Afin de mettre en œuvre et de piloter ces éléments, des CDO sont apparus ces deux dernières années, traitant du data management d’un point de vue métier et toujours de manière transversale. Ces CDO ont pour première mission, d’établir le cadre de leur intervention et de définir une gouvernance, depuis les principes généraux de la data quality, jusqu’aux standards à utiliser de manière opérationnelle. Les pratiques actuelles nous montrent que :

  • cette fonction est directement rattachée à la direction générale, ce qui enlève toute ambiguïté sur son rôle, qui n’est surtout pas celui d’une « super maîtrise d’ouvrage » ;
  • le profil est celui d’un senior, ayant déjà expérimenté les problèmes de qualité de données, d’un point de vue opérationnel, dans le cadre de la gestion d’un référentiel, ou celui d’une direction des risques ou financière. Cette sensibilité est nécessaire pour lui permettre d’appréhender plus facilement les enjeux de la qualité de données.

Cette position particulière lui permet d’être appuyé pour « évangéliser » les acteurs des différentes chaînes de valeurs, notamment pour l’application de standards : méthodes de certification, processus de validation, statuts, dictionnaire…

Rôle du CDO

Sensibilité aux processus et outils, à l’infrastructure, mais surtout compréhension des leviers métiers, capacité à motiver et piloter des changements dans la manière de produire ou d’utiliser les données, sont les qualités d’un CDO. Son action peut se définir selon les axes suivants :

  • il propose les actions nécessaires pour diminuer les coûts et le temps de production d’une donnée ;
  • il s’attache à ce que chaque donnée partagée ait une définition métier unique ;
  • il met en œuvre les projets de transformation visant à réduire le nombre de référentiels locaux remplacés par des référentiels centraux normatifs ;
  • il définit les méthodes de certification et leur périmètre d’application ;
  • il établit conjointement avec les métiers, les modalités du contrôle permanent de la donnée, aussi bien pour le contenu du contrôle (quoi vérifier) que sur le lieu d’exécution du contrôle (où vérifier), dans une logique de réduction des coûts et des temps de traitement ;
  • il veille à ce que les projets respectent les standards internes relatifs à la confidentialité et l’intégrité des données, ainsi que les modalités de leur exposition et de leur traçabilité ;
  • il définit aussi les protocoles d’audit des données clés, depuis leur niveau élémentaire jusqu’à leur agrégation ;
  • il établit une base « Knowledge Management » dédiée à la data quality ;
  • il s’assure du bon usage et de la bonne intégrité des données dont l’établissement n’a pas la pleine propriété intellectuelle ;
  • il établit les indicateurs de mesure de son action.

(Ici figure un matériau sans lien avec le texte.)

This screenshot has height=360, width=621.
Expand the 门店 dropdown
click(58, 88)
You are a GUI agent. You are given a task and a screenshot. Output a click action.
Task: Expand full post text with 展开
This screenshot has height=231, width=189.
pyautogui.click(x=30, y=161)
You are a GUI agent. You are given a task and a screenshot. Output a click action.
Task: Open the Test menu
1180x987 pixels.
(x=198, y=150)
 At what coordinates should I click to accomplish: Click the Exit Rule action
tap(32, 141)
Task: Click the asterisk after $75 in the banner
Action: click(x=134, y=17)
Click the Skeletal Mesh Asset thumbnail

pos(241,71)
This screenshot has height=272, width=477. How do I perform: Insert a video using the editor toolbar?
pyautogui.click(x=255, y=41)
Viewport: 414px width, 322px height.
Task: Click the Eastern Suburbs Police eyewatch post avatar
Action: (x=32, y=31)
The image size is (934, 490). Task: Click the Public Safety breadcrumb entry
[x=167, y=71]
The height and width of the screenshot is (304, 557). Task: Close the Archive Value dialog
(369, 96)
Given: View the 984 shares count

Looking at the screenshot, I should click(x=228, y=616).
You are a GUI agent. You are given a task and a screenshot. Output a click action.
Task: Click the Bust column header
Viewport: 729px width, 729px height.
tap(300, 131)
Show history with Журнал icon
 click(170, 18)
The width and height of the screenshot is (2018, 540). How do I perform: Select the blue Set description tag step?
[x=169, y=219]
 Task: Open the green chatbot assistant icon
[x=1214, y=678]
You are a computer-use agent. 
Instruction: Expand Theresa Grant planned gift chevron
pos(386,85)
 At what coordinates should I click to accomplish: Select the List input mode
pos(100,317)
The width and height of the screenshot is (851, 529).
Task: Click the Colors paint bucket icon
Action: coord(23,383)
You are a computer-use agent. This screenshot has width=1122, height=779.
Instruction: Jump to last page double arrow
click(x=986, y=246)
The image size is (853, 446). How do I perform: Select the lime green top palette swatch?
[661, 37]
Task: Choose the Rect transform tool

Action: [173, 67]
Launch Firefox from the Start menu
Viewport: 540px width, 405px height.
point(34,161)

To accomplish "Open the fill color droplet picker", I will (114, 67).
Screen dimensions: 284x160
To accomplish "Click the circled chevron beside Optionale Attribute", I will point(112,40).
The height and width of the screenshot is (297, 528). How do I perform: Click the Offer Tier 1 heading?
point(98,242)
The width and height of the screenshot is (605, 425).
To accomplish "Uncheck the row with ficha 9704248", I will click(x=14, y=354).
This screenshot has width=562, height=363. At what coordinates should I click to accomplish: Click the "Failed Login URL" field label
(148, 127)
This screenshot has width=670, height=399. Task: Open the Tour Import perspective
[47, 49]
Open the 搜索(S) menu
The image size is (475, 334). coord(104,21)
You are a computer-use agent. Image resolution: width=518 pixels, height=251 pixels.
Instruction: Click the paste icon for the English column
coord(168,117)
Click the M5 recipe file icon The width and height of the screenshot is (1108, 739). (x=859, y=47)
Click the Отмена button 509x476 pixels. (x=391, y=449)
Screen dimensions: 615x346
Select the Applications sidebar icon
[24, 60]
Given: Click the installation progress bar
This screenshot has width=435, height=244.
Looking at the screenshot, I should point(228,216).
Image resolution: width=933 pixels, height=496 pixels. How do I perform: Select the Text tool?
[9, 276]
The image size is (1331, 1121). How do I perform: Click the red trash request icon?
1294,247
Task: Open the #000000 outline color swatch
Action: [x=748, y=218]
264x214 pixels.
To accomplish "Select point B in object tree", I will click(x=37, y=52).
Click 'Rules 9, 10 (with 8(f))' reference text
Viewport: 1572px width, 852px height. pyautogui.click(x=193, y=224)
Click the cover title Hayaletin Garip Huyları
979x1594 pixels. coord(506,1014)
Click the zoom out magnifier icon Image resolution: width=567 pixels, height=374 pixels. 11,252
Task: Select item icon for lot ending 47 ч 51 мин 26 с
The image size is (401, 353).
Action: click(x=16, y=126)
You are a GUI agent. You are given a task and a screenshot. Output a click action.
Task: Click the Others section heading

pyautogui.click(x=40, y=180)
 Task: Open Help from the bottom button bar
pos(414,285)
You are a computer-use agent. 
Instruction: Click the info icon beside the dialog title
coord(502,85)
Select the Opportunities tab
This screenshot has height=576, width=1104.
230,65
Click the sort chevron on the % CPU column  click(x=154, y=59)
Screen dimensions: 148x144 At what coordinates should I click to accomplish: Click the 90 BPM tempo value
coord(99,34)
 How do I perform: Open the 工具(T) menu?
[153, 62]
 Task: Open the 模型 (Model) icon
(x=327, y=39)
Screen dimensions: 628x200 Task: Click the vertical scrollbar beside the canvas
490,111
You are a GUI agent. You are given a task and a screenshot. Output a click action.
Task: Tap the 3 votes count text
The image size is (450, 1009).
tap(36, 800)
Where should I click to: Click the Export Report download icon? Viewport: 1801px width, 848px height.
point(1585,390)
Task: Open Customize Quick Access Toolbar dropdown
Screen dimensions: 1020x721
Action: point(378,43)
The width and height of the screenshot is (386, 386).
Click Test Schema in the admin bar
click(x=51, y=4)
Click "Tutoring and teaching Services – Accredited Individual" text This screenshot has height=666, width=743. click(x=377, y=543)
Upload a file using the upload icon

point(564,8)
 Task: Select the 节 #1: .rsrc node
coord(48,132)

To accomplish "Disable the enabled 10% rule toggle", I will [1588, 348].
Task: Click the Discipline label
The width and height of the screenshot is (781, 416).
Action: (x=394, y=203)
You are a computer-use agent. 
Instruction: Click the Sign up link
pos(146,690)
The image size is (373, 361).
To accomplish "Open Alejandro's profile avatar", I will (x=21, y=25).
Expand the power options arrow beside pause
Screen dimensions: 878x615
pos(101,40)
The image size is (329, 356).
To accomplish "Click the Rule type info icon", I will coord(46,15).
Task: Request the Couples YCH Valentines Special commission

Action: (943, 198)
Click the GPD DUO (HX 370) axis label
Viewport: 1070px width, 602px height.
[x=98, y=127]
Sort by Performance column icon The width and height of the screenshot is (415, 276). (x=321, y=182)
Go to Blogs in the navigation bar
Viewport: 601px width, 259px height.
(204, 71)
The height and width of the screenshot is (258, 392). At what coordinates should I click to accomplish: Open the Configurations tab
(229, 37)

Le rôle du CDO est clé pour parvenir à rationaliser l’information, en termes de définitions et d’usages, mais aussi en termes de coûts et délais de production. Au-delà de ces éléments, c’est un poste qui tend à s’auto définir, en s’adaptant à la culture de chaque établissement financier. Souvent plus conseil que pilote, le CDO doit avant tout convaincre les acteurs de la chaîne de valeur, de participer, de manière continue, à l’effort de mise en cohérence de l’information.

Les CDO doivent rapidement circonscrire leur domaine d’intervention, définir le niveau d’implication des métiers dans le data management et les moyens à mettre en œuvre pour réaliser leur mission complexe.

L’introduction du rôle de CDO, comme garant de la maîtrise des données et des processus associés, devrait donc permettre aux organisations de mieux se préparer aux mutations technologiques en cours et à venir.

 

[1] Foreign Account Tax Compliance Act.

[2] European Market Infrastructure Regulation.

[3] Markets in Financial Instruments Directive.

[4] Alternative Investment Fund Managers Directive.

[5] Basel Committee on Banking Supervision : ce texte publié par le Comité de Bâle en janvier 2013, applicable à partir de janvier 2016, regroupe 14 principes à respecter pour le reporting et l’agrégation des données de risques.

[6] Gouvernance des données : définition du contenu et des modalités de contrôle d’une donnée.